Modern Shed was a pioneer in the backyard shed world; Treehugger covered them way back in 2005, among our earliest posts. It is actually surprising that it took this long for them to take all their great ideas and put them on a chassis with their Dwelling on Wheels, or DW.
Founder Ryan Smith explains to Treehugger why now:”In many ways, The DW isn’t too different from one of our traditional sheds, in spirit. It embodies a living-small, efficient, one-room structure that can go or be put anywhere.
In general, we’ve seen a lot of interest in this concept because people are shifting around a lot right now. I think a lot of people are finding that they are changing their lifestyle or their work options, and so they’re moving to different areas, or consolidating family in ways where they might be able to live a little more efficiently!
So this concept, whether portable or a small room that can be added to a location somewhere, is I think a very strong one. That concept has been really amplified with this recent year, but I think there is a longer trend there, that started a few years ago. “Smith describes it in the press release:
“The DW can do a lot–it’s great for enjoying nature short-term, for off-grid living, or as a second, remote home. Adjusting the floor plan even a little makes it a great home office that can move with people as their priorities move. I also think it’s a great ADU for someone looking to move closer to home, providing a way to have family close by.
We’re quite enthusiastic about the combination of compact, portable living and our experience designing rooms that provide our clients with something truly unique and beautiful.” Some may debate whether tiny homes may be described as agile or as movable living.
Moving these massive, high-rise structures is costly. However, setting that aside, Modern Shed’s 15 years of skill in small-space design shines through. They point out that “I’ve spent a lot of time working with small areas.

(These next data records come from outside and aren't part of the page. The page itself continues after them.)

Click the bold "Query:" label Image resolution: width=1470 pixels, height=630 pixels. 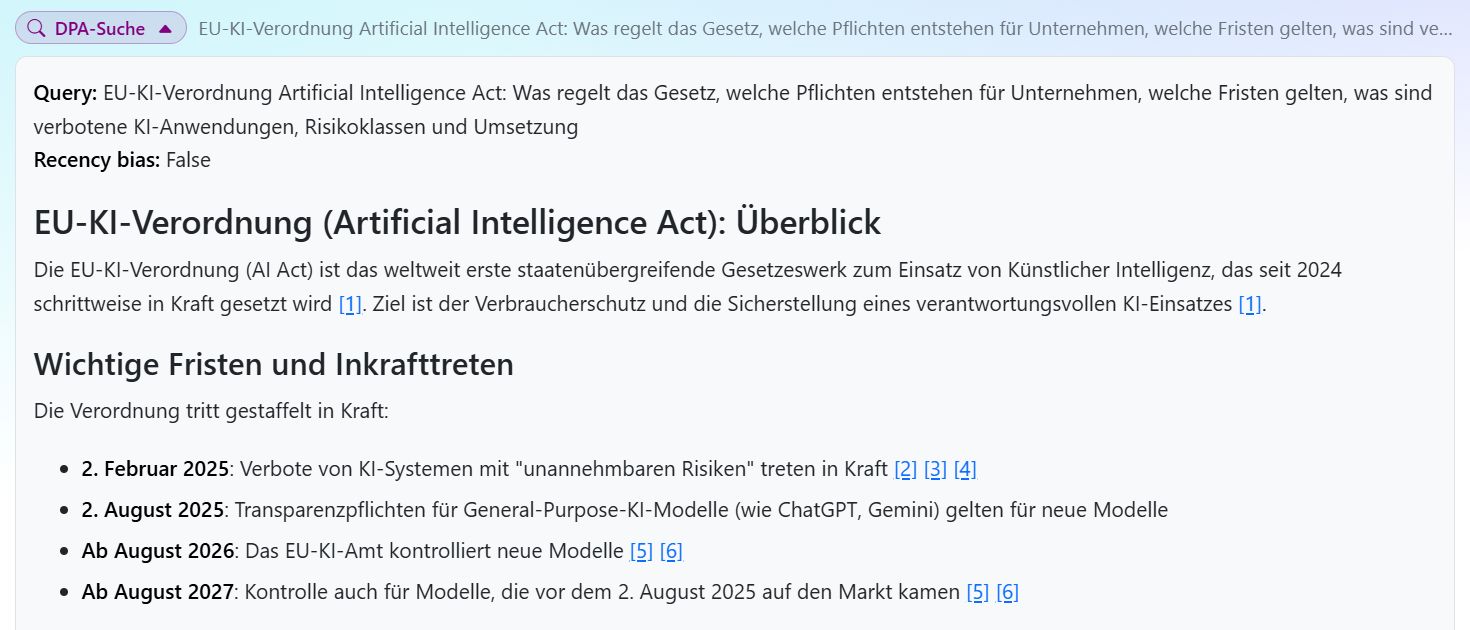pos(65,93)
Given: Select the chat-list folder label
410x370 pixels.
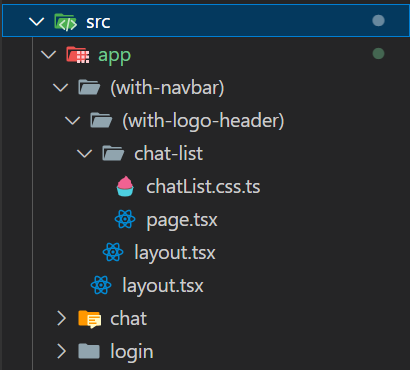Looking at the screenshot, I should [x=169, y=153].
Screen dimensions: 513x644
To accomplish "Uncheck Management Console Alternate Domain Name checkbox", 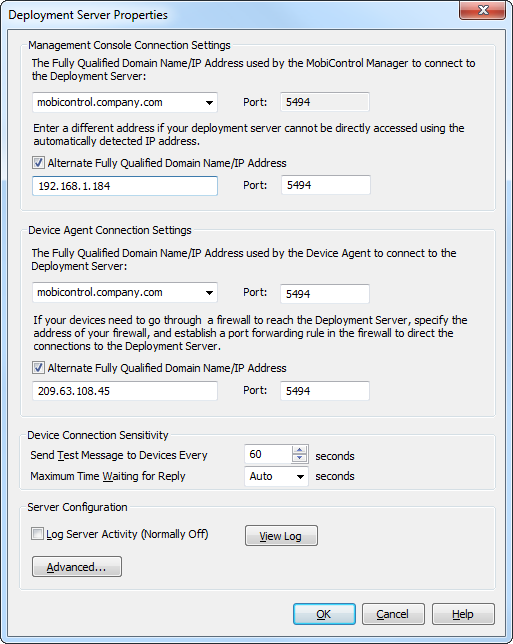I will pos(38,163).
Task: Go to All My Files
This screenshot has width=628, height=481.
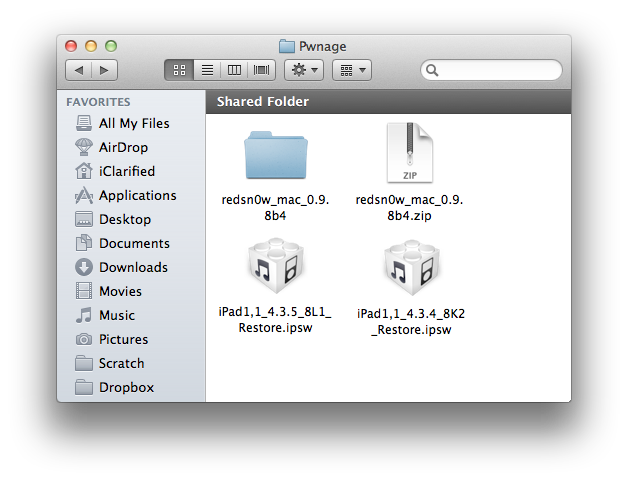Action: click(133, 123)

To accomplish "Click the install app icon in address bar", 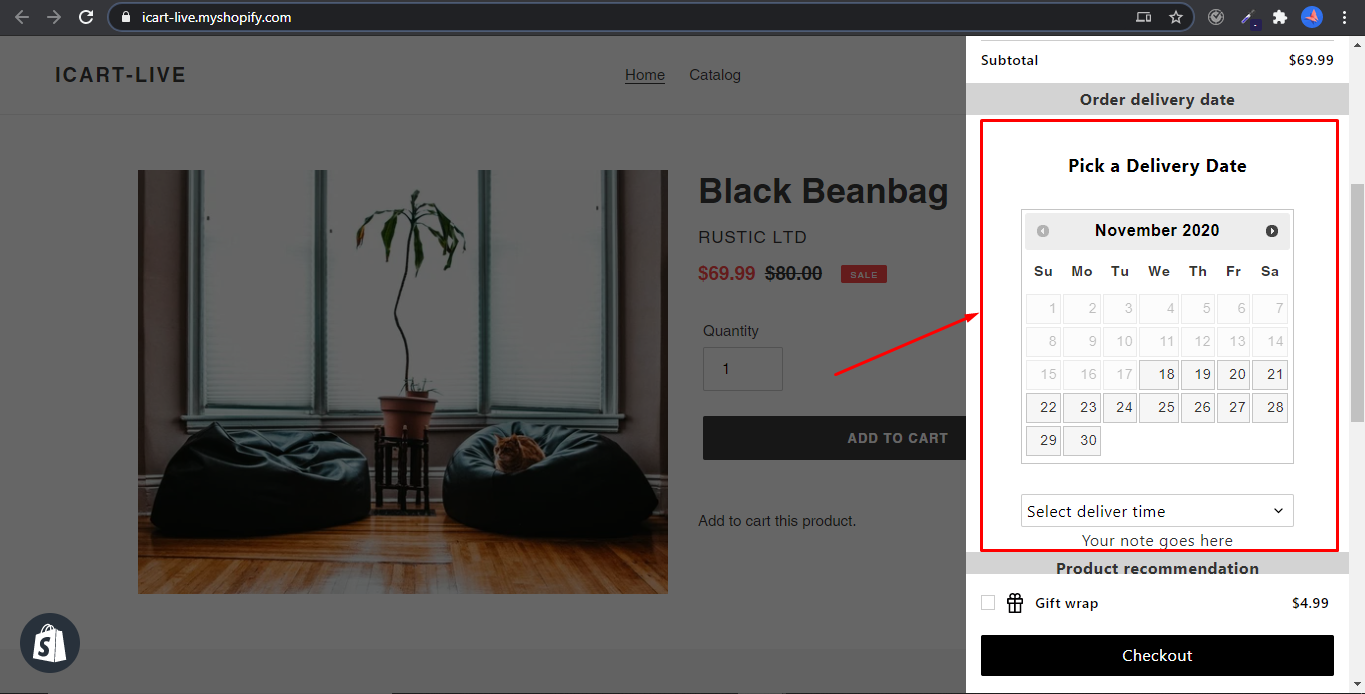I will click(x=1144, y=17).
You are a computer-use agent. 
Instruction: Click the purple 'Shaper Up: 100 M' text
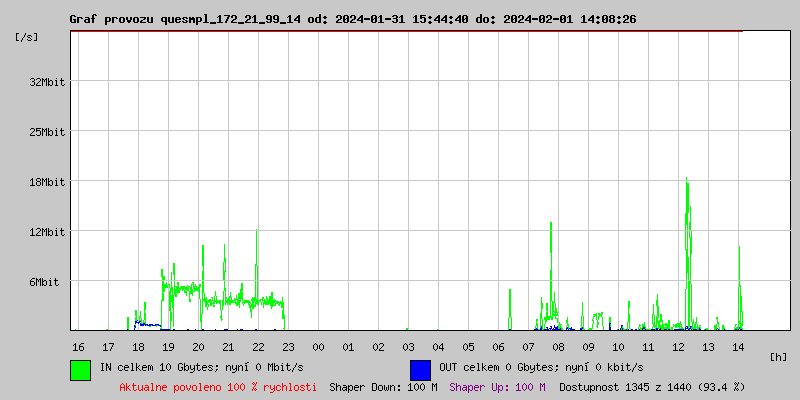click(x=497, y=387)
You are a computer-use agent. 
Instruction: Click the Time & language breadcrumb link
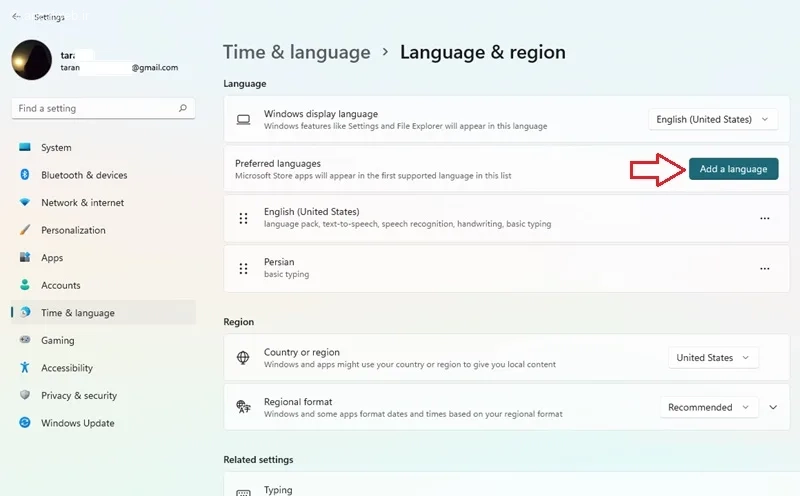pyautogui.click(x=296, y=52)
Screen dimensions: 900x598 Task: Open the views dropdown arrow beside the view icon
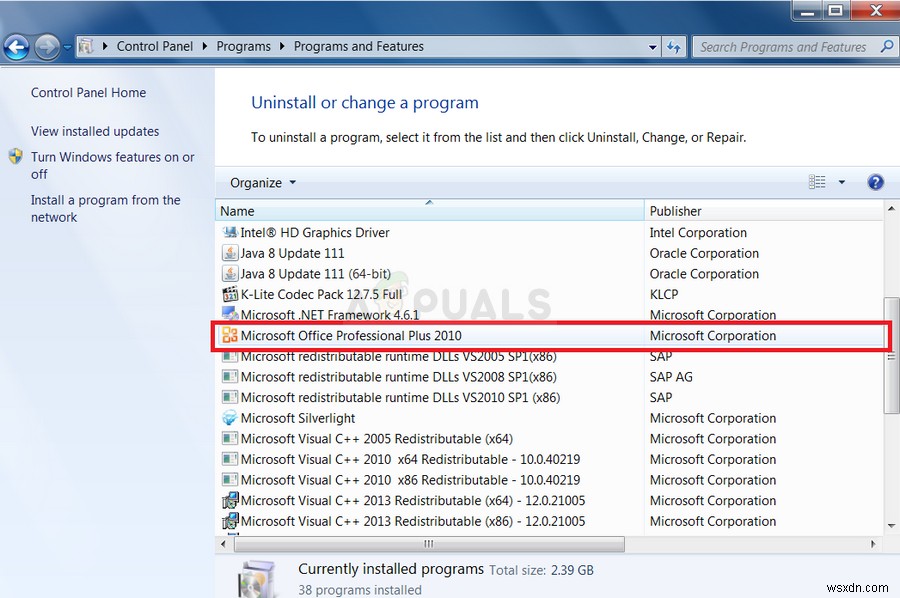pos(840,182)
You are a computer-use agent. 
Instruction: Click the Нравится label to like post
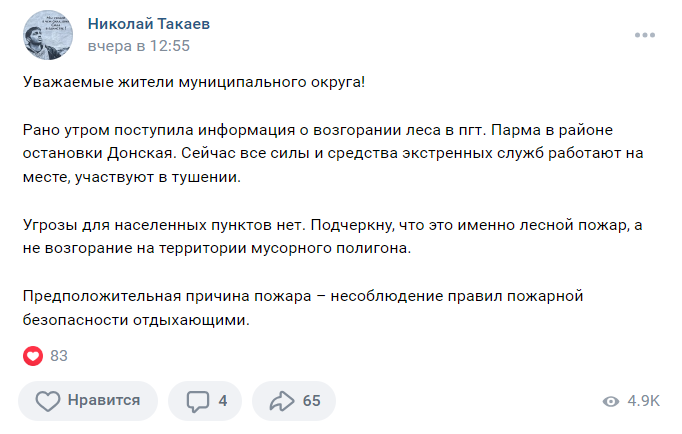point(104,401)
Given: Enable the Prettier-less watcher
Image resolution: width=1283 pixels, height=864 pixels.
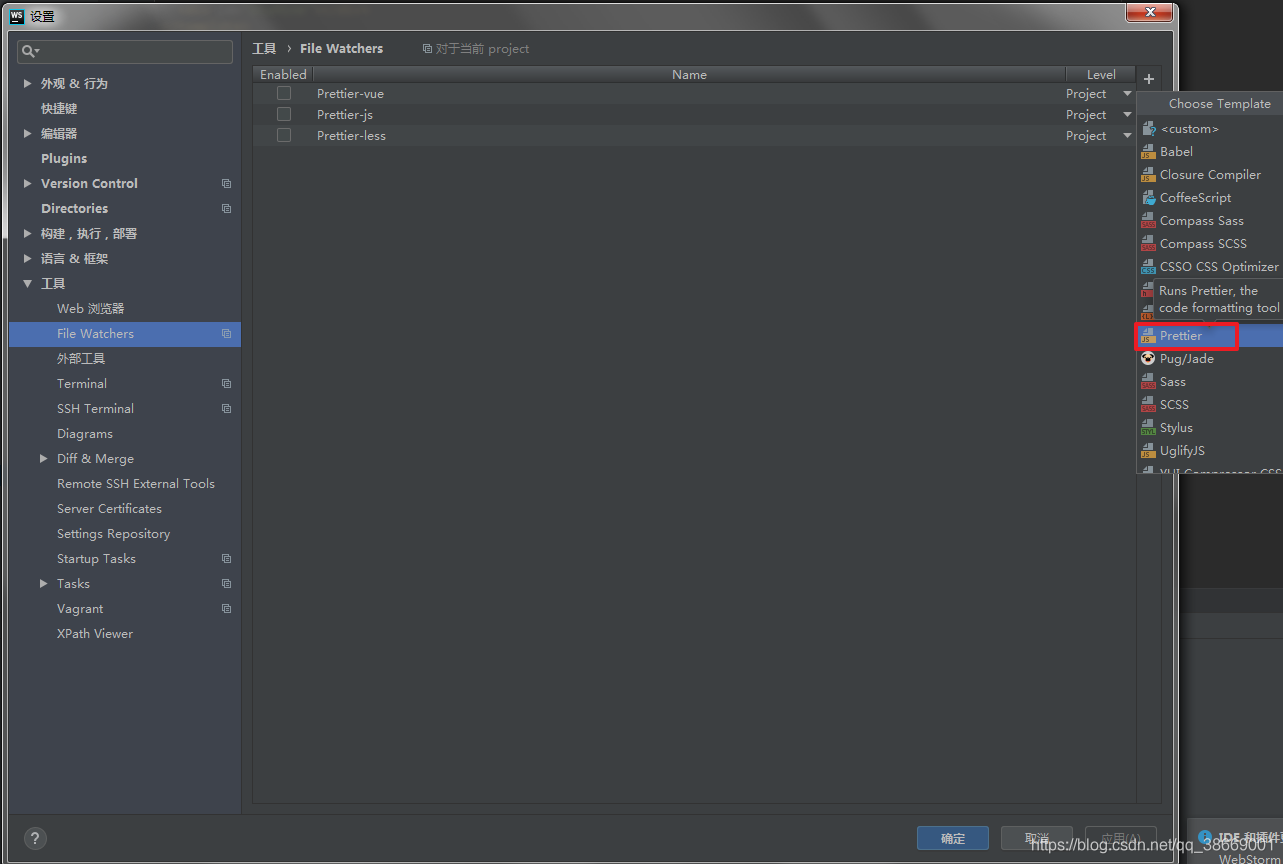Looking at the screenshot, I should click(283, 135).
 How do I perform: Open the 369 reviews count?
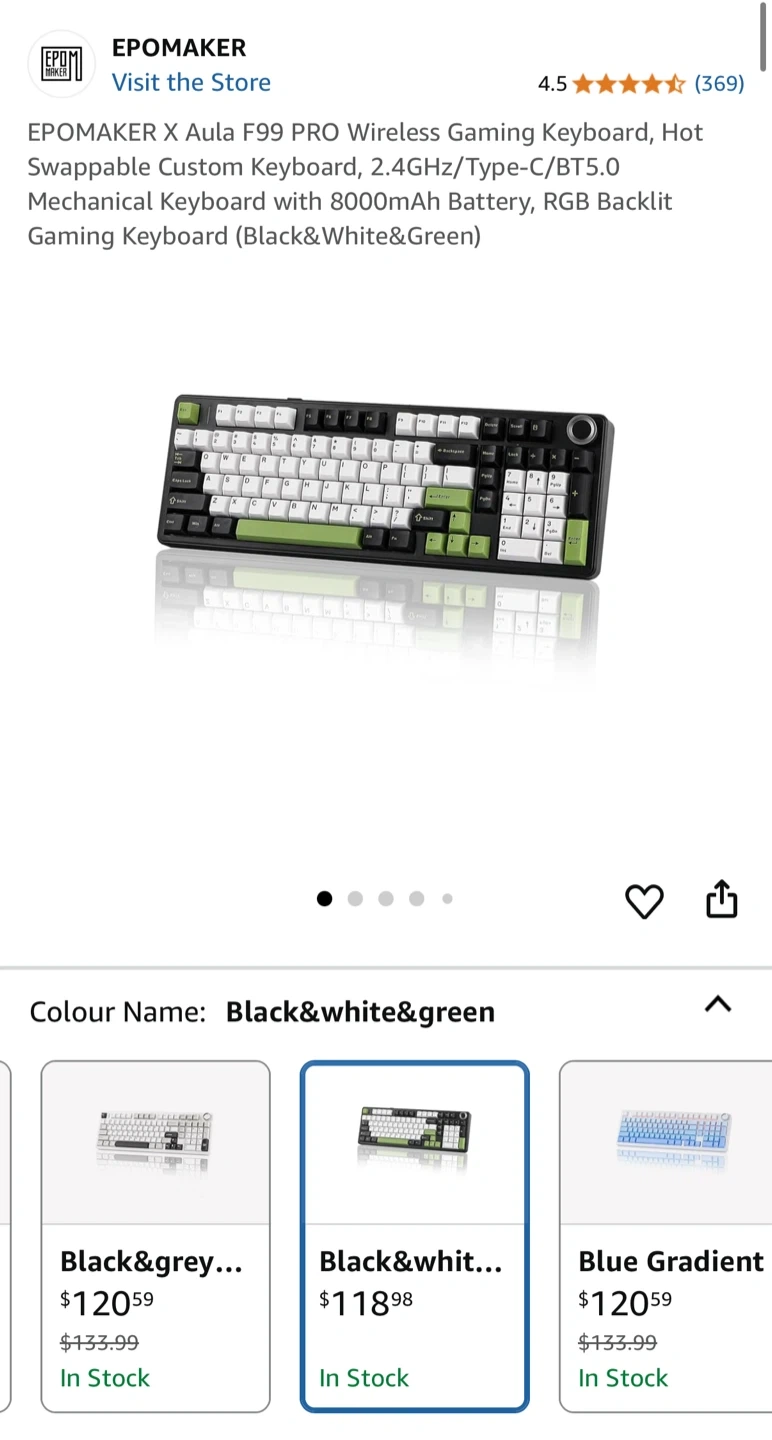pyautogui.click(x=719, y=84)
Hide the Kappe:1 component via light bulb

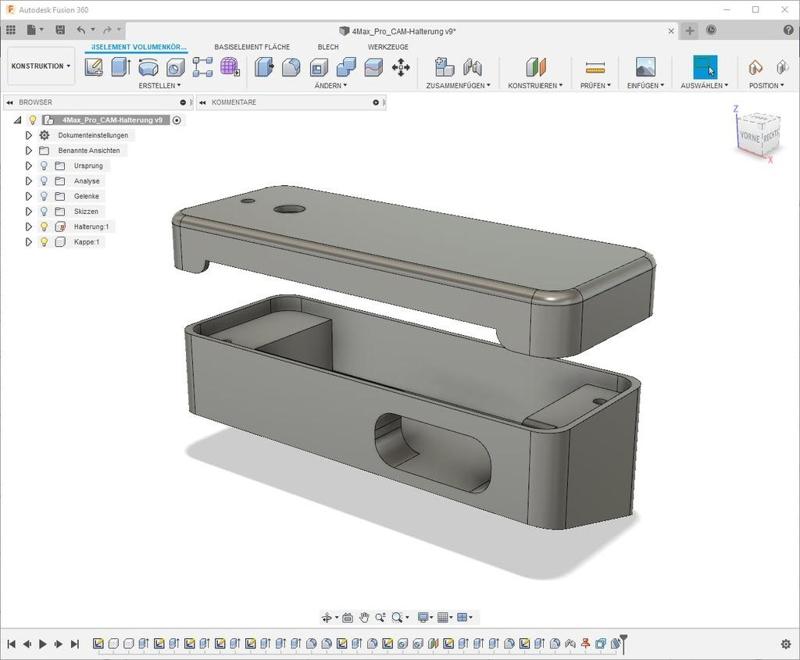coord(44,242)
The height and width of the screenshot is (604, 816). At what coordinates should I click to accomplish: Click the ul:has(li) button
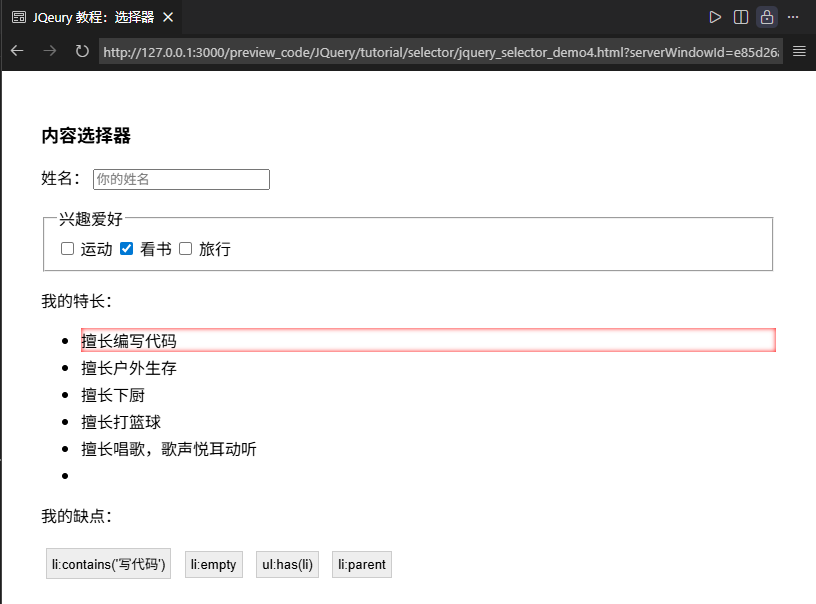point(287,564)
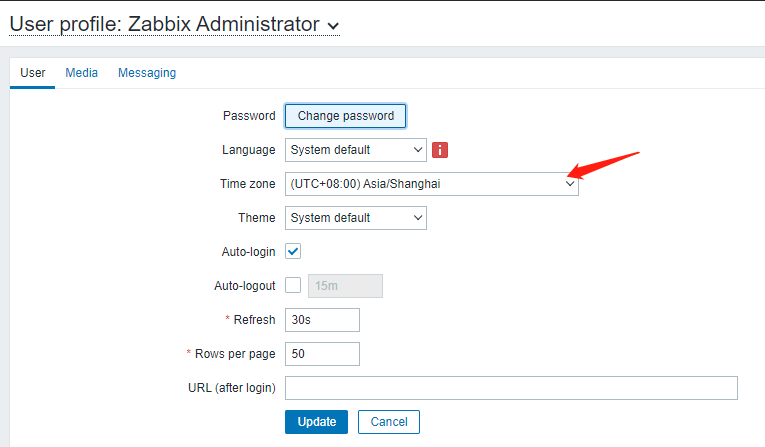Click the Auto-login label text

[248, 252]
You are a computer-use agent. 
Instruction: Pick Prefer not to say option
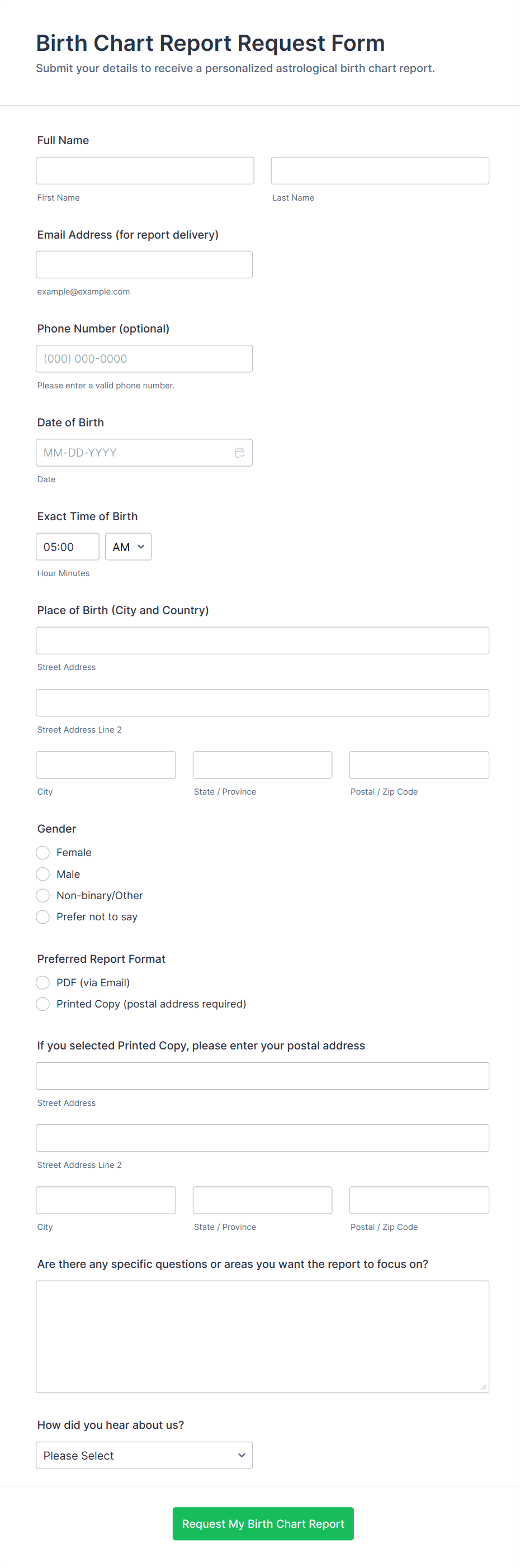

The Modern Shed crew is sensitive to working with a restricted amount of space. The DW doesn’t try to pack a full house into a small footprint; instead, it takes advantage of the unique opportunities that building small provides, overcoming the problem of creating a space that is both functional and beautiful.
“In fact, while the “classic gable form creates a recognizable home,” they seem to allude much more to boat design than home design. That kitchen with the induction cooktop and the RV fridge goes against the grain of the usual tiny home.
In this layout they even seem to show that classic boat design of a table that drops down between the seating, extremely common on boats and very efficient.
Putting the sleeping at one end and the living at the other with the head in between is another classic boat move; the only difference is that the sleeping end isn’t pointy.
A few years ago, every modern tiny house was covered in Shou Sugi Ban, or burned cedar; this appears to be the year for standing-seam metal, as seen here and also on a new Baluchon French tiny home. The metal makes more sense than wood; it is lighter and thinner and is better at keeping the rain out.
The DW straddles the on- and the off-grid world “with a solar array on the roof equipped with batteries, and a wood stove to provide warmth, the DW is equipped to be used off-grid. The dwelling comes with two electric wall heaters as a backup, and is ready to accommodate water tanks or a composting unit.”
This is hard to do. Their bathroom photo shows what appears to be a Sealand valve toilet that empties into a blackwater tank, and they say there is accommodation for water tanks, which means it has to get towed around for pump-outs like an RV.
The four solar panels will pump out a max of 1200 watts, which certainly can’t run the fridge or the induction range. But then it has a “shore power hookup” to run all this stuff; it seems like they have designed a land yacht with a foot in both worlds.
It’s not the typical setup for tiny houses, which don’t move about much, yet it works. There is a lot of storage, similar to a boat, where you can build a bench with storage underneath instead of a loose chair!
It measures 221 square feet and measures 26′ by 8′-6 “, and starts at $129,000 — and, despite the convoluted requirements, Modern Shed has the experience to figure it out and get it built. Finally, they say:
“The DW is Modern Shed’s first portable iteration, exemplifying the company’s goals of effectively, sustainably, and smartly producing beautiful dwellings–levering the team’s years of experience adapting rooms to match the needs of over a thousand clients.
“Notably, they are also offering 10-foot, 12-foot, and 16-foot wide units, which are installed on-site rather than on a chassis, and aimed at the Accessory Dwelling Unit (ADU) market. That solves all these issues about power, parking, and pumping, and is probably where the real market is.